## Passage to read
'''

Pediatric Distal Tibial Physeal Fracture Xray / Diagnositc Tests

  • A/P, lateral and mortise views of the ankle.
  • CT: consider for intra-articular fractures
  • MRI generally not indicated although can provide information on ligamentous and physeal injury. (Lohman M, Skeletal Tadiol 2001;30:504).

Pediatric Distal Tibial Physeal Fracture Classification / Treatment

  • Salter-Harris Type I: approximately 15% of distal tibial physeal fractures. Low incidence of physeal arrest.  The physis is disrupted through the zone of hypertrophy.    Nondisplaced (step-off of <2 mm): long leg NWB cast for 3 weeks followed by short leg cast, WBAT for 3-4 weeks.   Displaced (step-off of >2 mm): Closed reduction under general anesthesia with muscle relaxation (decreased risk of iatrogenic physeal injury). Incomplete reduction suggests interposed peristeum which may lead to premature physeal closure required open reduction. (Barmada A, JPO 2003;23:733).  Open reduction indicated if 2 attempts at closed reduction are unsuccessful.  Internal fixation rarely needed. Residual physeal gap of ≥3 mm risks premature physeal closure.
  • Salter-Harris Type II: approximately 40% of distal tibial fractures. Fracture through the zone of hypertrophy exiting through the metaphysis. Thurston-Holland fragment = triangular flake of metaphyseal bone  carried with the epiphysis.  Nondisplaced (step-off of <2 mm): long leg NWB cast for 3 weeks followed by short leg cast, WBAT for 3-4 weeks.   Displaced (step-off of >2 mm): Closed reduction under general anesthesia with muscle relaxation (decreased risk of iatrogenic physeal injury). Incomplete reduction suggests interposed peristeum which may lead to premature physeal closure required open reduction. (Barmada A, JPO 2003;23:733).  Open reduction indicated if 2 attempts at closed reduction are unsuccessful.  Internal fixation rarely needed. Residual physeal gap of ≥3 mm risks premature physeal closure.

'''

Stored items
'''

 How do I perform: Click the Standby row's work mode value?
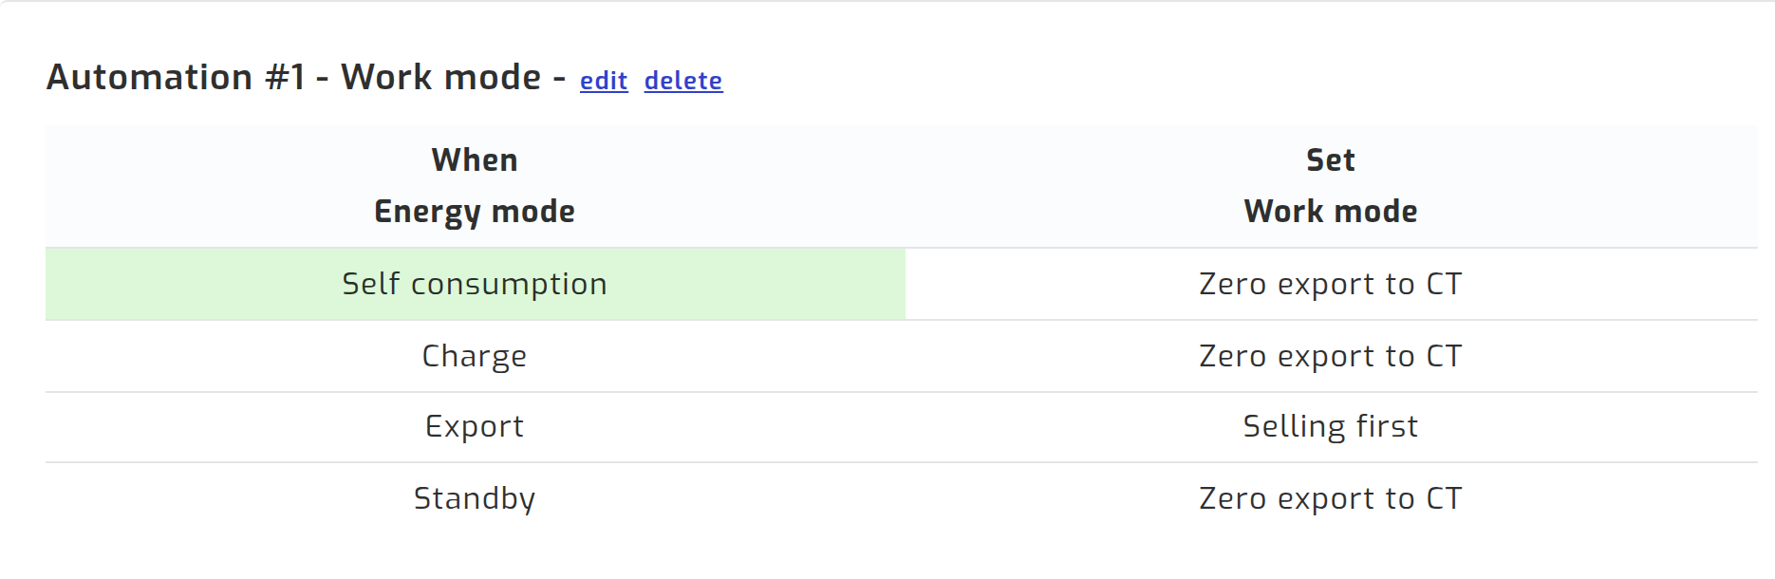click(x=1331, y=498)
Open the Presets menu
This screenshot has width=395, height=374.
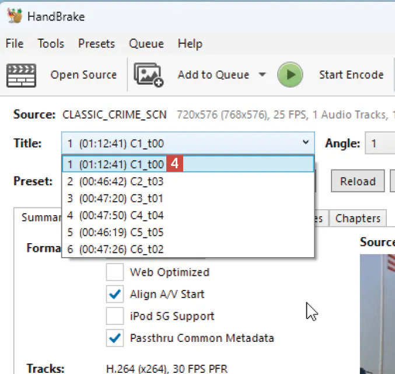(x=96, y=44)
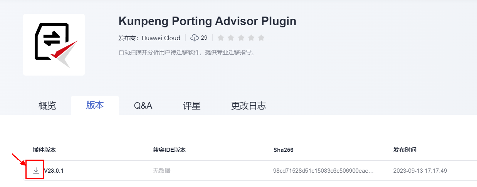This screenshot has height=187, width=477.
Task: Click the 2023-09-13 release timestamp
Action: click(420, 170)
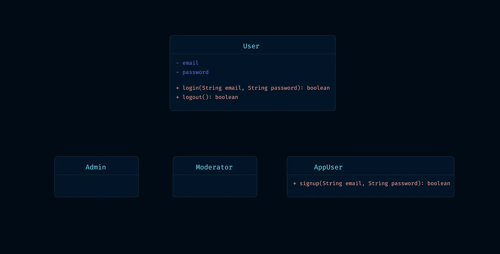The height and width of the screenshot is (254, 500).
Task: Select the login method signature
Action: (253, 88)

'''

## Work request A
According to the text on pediatric distal tibial physeal fractures, when is open reduction indicated?
## Work request B
Pick up the text on pediatric distal tibial physeal fractures after its last sentence and continue it.

## Result A
Open reduction is indicated if 2 attempts at closed reduction are unsuccessful.

## Result B
  • Salter-Harris Type III Fracture:  approximately 25% of distal tibial fractures.  Fracture extends through the physis and exits through the epiphysis.  Risk of joint incongruity and growth disturbance.   Non-displaced (<2mm) = long leg non–weight-bearing cast for 4 weeks, followed by boot for 4 weeks.  Displaced (>2mm) = ORIF.  Medial approach  medial malleolar fractures; anterolateral approach for Tillaux fractures.  Avoid fixation across the physis or use smooth pins that cross the physis.  Physeal pins removed  as soon as fracture is stable
  • Salter-Harris Type IV Fracture: appoximately 25% of distal tibial fractures.  Fracture traverses the metaphysis, physis, and epiphysis.  Triplane fractures and shearing injuries to the medial malleolus. Nondisplaced fractures= NWB long leg casts for 4 weeks, followed by NWB or SLC boot for 2 weeks.  Displaced (>2 mm) = ORIF to minimize articular incongruity and physeal bar formation. Consider metaphyseal and epiphyseal screw.  Associated fibular fractures typically are Salter-Harris type I/II injuries and are usually stable following reduction of the tibial fracture Consider ORIF of fibular fracture if unstable under fluoroscopy.
  • Salter-Harris Type V Fracture:  Uncommon.  Compressive forces across the physis. Difficult to diagnose on initial radiographs.  May develop growth arrest.  Consider excision of the damaged portion of the physis and placement of fat graft.  May development limb-length discrepancy or angular deformity.
  • Salter-Harris Type VI Fracture:  rare.  Perichondrial ring injury; Non-displaced (<2 mm) =  long leg non–weight-bearing cast for 4 weeks, followed by boot for 4 weeks.  Displaced (>2mm) = ORIF or CRPP.   High risk of physeal growth arrest.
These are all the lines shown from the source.